Wednesday, March 12, 2008

A Year after the Mutilation


One year later. 4’5” tall. 63 pounds. Growth has stopped. "Ashley did not grow in height or weight in the last year, she will always be flat-chested, and she will never suffer any menstrual pain, cramps or bleeding," say her parents. That’s because she had a hysterectomy, her breast buds removed, and will take drugs for the rest of her life to keep her from growing. Her growth plates are permanently closed, and all this treatment has taken about a foot off her anticipated height. Ashley X. is 10 years old.

According to her parents, Ashley’s current state is a definition of success. Success for whom I am compelled to ask.

According to an interview Ashley’s parents did for CNN (via email only to protect their identities), “Ashley is now and will always be dependent on us in every aspect of her life: On an hourly basis we give her a position change and prop her back on her pillow; we make sure she is well covered and pull her shirt down to cover her tummy; we wipe her drool, etc. Also there are diaper changes, tube feedings, dressing, bathing, teeth cleaning, stretching, entertainment, etc.” Again I am compelled to ask, “So…? I believe all those things are covered in a parent's job description.”

The CNN interview reports when Ashley was 6, her parents approached Children's Hospital and Regional Medical Center in Seattle, Washington, for the operations. They believed this would make it easier to cuddle and carry a child who can do little more than lie propped on a pillow. Yet another compelling questions pops into my mind – so this surgery was done at least in part to make life easier for the parents. Eh?

Here are a few more facts surrounding this so-called treatment:

  • It’s against the law

  • The endocrinologist who participated in the treatment has committed suicide. The parents say it’s because he was so committed to helping other families the way he “helped” theirs, but he was thwarted by the law and opponents to the treatment.

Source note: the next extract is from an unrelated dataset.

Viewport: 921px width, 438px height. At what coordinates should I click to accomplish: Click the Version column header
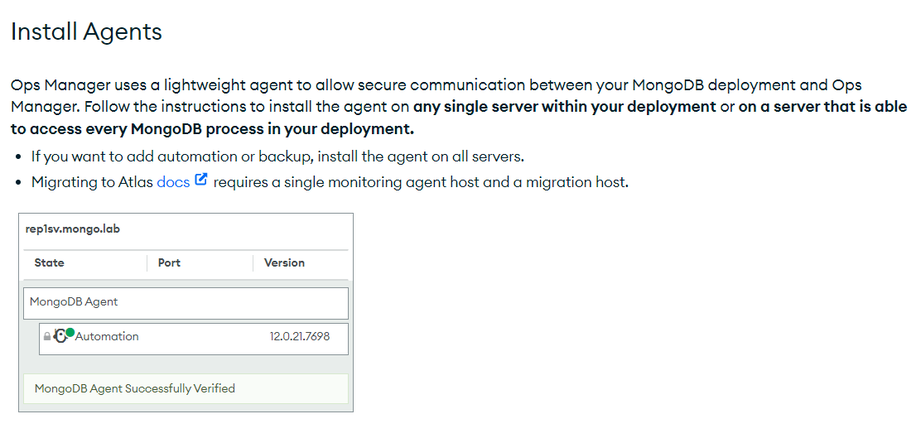click(x=284, y=262)
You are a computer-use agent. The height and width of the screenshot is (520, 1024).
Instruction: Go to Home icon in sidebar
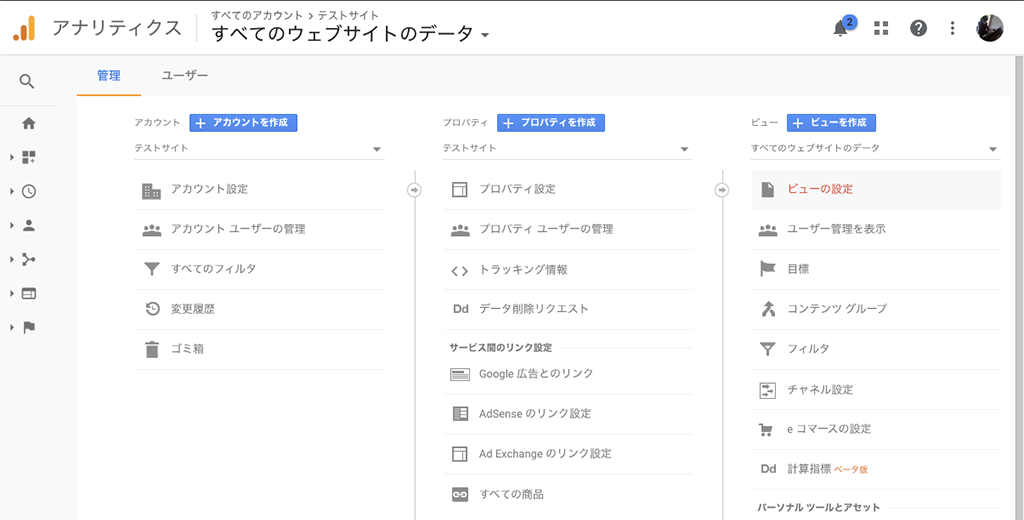click(29, 123)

  • Ashley’s parents remain convinced that what they did was the most loving choice they could have made for their daughter.

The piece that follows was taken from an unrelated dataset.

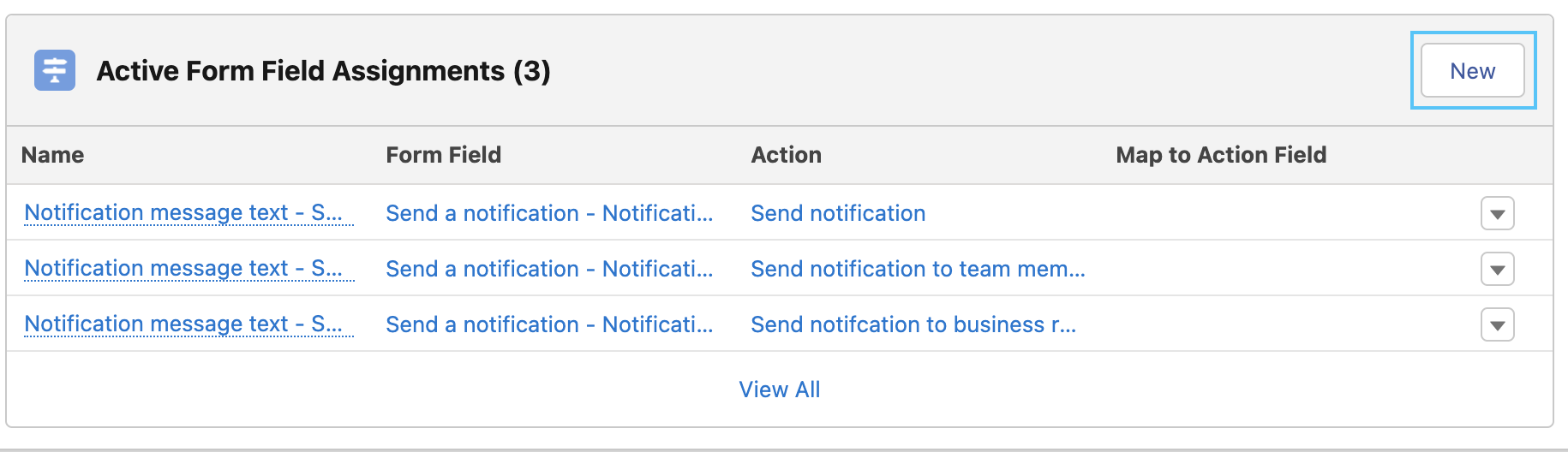
Task: Open View All assignments link
Action: pyautogui.click(x=780, y=390)
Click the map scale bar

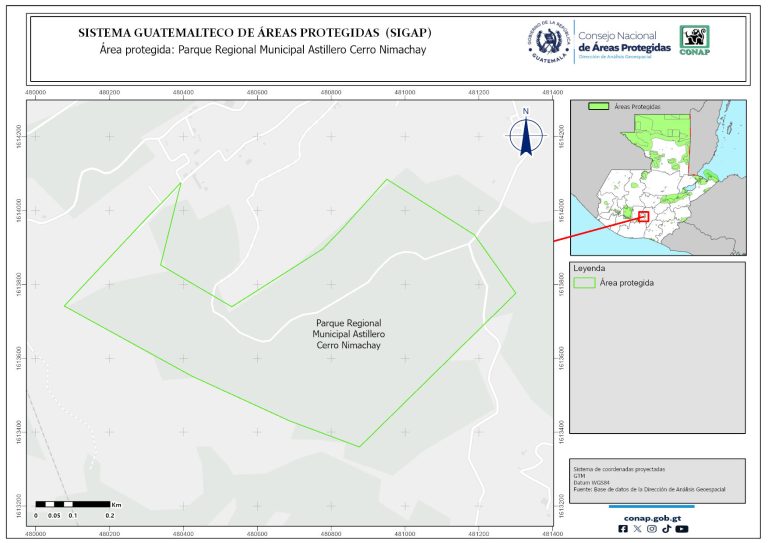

  • Ethicists believe that the "Ashley treatment" is a violation of not only human dignity, but also of a physician's oath to do no harm.

  • Ashley’s parents want to help parents of other “pillow angels” understand their choices for their children


How do I feel? Well, here are links to previous blogs I have written about Ashley X. My feelings have not changed. I am outraged and appalled by what these parents did.

A Tale of Two Ashleys
A Tale of Two Ashley's continued

Here also is a link to the CNN story and to the interview with the parents.

And a link to the parents' website...

4 comments:

Candice said...

A friend of mine actually considered giving her child with CP pills to stop her from menstrating, but decided against it. Her daughter is almost 17 and has still not started her cycles. It is very difficult for her to care for her daughter-taking her to the bathroom alone is a chore that has to be done several times a day. Her daughter has no speech, no use of any limbs and very little control of her head.

We talked during her time of decision making for her daughter and she decided to leave it up to God and not to intervene. I am so proud of her for this decision. It would have been so easy to do what these parents have done and control their daughter for what they think is best. What happens if there is a cure? This child has lost all chances of being a woman!

Although I know that it must have been a difficult choice for them, I think they took the easy road.

Ashley's Mom said...

Candice, I know how difficult the decisions must be. I, too, am proud of your friend for not taking the easy way out. As a society, we need to find alternatives so parents like Ashley X's and others in similar situations won't feel the need to do what they did. But, with that said, those parents must be willing to give the alternatives a chance.

Casdok said...

Im with you on this one.

Anonymous said...

I can barely read about this child without feeling so much grief it hurts.